通过删除 A[i] 的一次出现以及 A[i]+1 和 A[i]-1 的所有出现来减少数组并最大化总和

这个主题是一个算法问题,通过删除数组中的一些元素来使得数组的值尽可能大。

问题描述

给定一个整数数组 A,你可以进行以下操作:

  • 选择一个元素 A[i] 并删掉它。
  • 同时,随机选择一个整数 x,删除所有等于 x, x+1 或 x-1 的元素。

你可以重复执行以上操作,直到数组为空。

请你返回可以获得的最大的数组和。

思路分析

首先我们需要了解一下这道题目的算法。

这是一个贪心算法问题,需要考虑两种情况:

  1. 删掉一个单独的数字:这种情况直接删除最大的数即可,因为其他数不会影响它。

  2. 删掉一段数:对于一段数 x,y,z,我们可以删除 x 和 z,但不能删除 y,因为 y 可能对其他 y+1 或 y-1 的数有影响。

基于以上两点,我们可以使用一个哈希表来优化算法,把每个数的出现次数统计出来,然后动态规划。

我们先对数组排序,然后从小到大动态规划,每次考虑要不要删当前的数,如果要删,那么总和加上这个数,否则就什么也不做。

但是为了防止当前数后面出现的数对前面的数造成影响,我们需要用一个 dp 数组来记录每个数的动态规划值。

代码实现

下面是 Python 代码实现:

class Solution:
    def deleteAndEarn(self, nums: List[int]) -> int:
        if not nums:
            return 0
        n = max(nums)
        dp = [0] * (n + 1)
        for x in nums:
            dp[x] += x
        dp[1] = max(dp[0], dp[1])
        for i in range(2, n+1):
            dp[i] = max(dp[i-1], dp[i-2] + dp[i])
        return dp[-1]

下面是代码的详细解释:

  • 首先对 nums 数组进行判空。如果为空,直接返回 0。
if not nums:
    return 0
  • 接下来定义变量 n,用来记录 nums 中的最大值。

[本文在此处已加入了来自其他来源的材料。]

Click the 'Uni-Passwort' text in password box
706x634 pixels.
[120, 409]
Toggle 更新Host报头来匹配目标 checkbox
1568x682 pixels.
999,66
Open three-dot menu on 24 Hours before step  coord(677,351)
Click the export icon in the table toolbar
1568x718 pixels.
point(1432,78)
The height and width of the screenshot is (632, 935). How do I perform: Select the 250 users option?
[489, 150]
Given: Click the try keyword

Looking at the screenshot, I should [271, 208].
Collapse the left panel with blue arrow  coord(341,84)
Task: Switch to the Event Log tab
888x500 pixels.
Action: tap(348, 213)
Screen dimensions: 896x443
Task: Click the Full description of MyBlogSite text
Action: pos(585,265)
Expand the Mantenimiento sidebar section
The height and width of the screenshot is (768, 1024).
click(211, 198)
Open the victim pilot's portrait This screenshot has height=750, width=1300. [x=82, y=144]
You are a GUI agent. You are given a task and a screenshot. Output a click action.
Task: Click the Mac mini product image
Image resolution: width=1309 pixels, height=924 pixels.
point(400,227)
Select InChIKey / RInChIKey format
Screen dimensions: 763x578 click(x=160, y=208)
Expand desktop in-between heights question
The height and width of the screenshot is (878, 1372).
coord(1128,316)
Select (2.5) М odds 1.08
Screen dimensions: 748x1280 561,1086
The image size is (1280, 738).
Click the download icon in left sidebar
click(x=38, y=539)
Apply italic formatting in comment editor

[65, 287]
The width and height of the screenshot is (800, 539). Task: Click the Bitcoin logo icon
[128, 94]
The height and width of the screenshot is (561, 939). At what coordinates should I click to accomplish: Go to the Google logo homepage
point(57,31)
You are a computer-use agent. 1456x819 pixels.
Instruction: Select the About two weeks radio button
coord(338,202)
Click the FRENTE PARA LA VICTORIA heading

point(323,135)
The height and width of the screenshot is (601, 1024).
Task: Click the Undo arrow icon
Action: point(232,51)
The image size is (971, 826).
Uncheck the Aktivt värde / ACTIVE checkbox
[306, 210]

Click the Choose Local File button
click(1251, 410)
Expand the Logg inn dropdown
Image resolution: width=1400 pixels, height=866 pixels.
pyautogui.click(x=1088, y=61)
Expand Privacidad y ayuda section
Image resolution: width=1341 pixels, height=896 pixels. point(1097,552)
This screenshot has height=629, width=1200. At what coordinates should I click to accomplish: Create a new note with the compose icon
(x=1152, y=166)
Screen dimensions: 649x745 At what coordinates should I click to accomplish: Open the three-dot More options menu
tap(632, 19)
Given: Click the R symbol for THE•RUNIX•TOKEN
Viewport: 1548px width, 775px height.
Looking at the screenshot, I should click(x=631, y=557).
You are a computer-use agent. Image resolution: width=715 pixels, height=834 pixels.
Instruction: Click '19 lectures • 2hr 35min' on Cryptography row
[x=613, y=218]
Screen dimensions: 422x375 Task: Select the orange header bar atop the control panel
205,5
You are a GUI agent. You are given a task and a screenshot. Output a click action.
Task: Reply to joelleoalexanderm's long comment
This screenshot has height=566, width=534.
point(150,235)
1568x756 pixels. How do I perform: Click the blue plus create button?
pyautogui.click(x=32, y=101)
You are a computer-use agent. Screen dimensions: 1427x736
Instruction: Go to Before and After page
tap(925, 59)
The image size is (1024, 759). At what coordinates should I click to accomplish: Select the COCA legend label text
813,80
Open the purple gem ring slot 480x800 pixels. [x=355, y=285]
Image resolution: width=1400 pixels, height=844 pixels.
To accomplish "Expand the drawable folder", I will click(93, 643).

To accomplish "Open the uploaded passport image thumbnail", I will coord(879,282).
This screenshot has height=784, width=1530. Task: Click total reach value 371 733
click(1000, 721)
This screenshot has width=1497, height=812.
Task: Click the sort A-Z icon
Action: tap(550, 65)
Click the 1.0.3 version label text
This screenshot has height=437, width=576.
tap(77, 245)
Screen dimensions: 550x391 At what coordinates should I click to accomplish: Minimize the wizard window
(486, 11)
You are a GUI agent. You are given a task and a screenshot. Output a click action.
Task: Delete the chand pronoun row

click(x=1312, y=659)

然后定义一个数组 dp,用来记录每个数的动态规划值。
n = max(nums)
dp = [0] * (n + 1)
  • 对于 nums 数组,我们用哈希表统计每个数的出现次数,并把出现次数乘以数值加入 dp 数组中。
for x in nums:
    dp[x] += x
  • 对于 dp 数组,我们需要进行动态规划。初始状态为 dp[1],因为 dp[0] 应该为 0。
dp[1] = max(dp[0], dp[1])
  • 从 2 开始遍历 dp 数组,判断当前数是否需要删除。如果需要删除,那么总和加上这个数,否则就什么也不做。然后更新 dp 数组。
for i in range(2, n+1):
    dp[i] = max(dp[i-1], dp[i-2] + dp[i])
  • 返回 dp 数组的最后一个值。
return dp[-1]
总结

这个算法虽然看起来比较简单,但是需要理解贪心算法和动态规划的相关知识,并且需要有一定的编程能力。如果你对以上内容还不熟悉,可以参考其他相关的教程,或者多进行练习。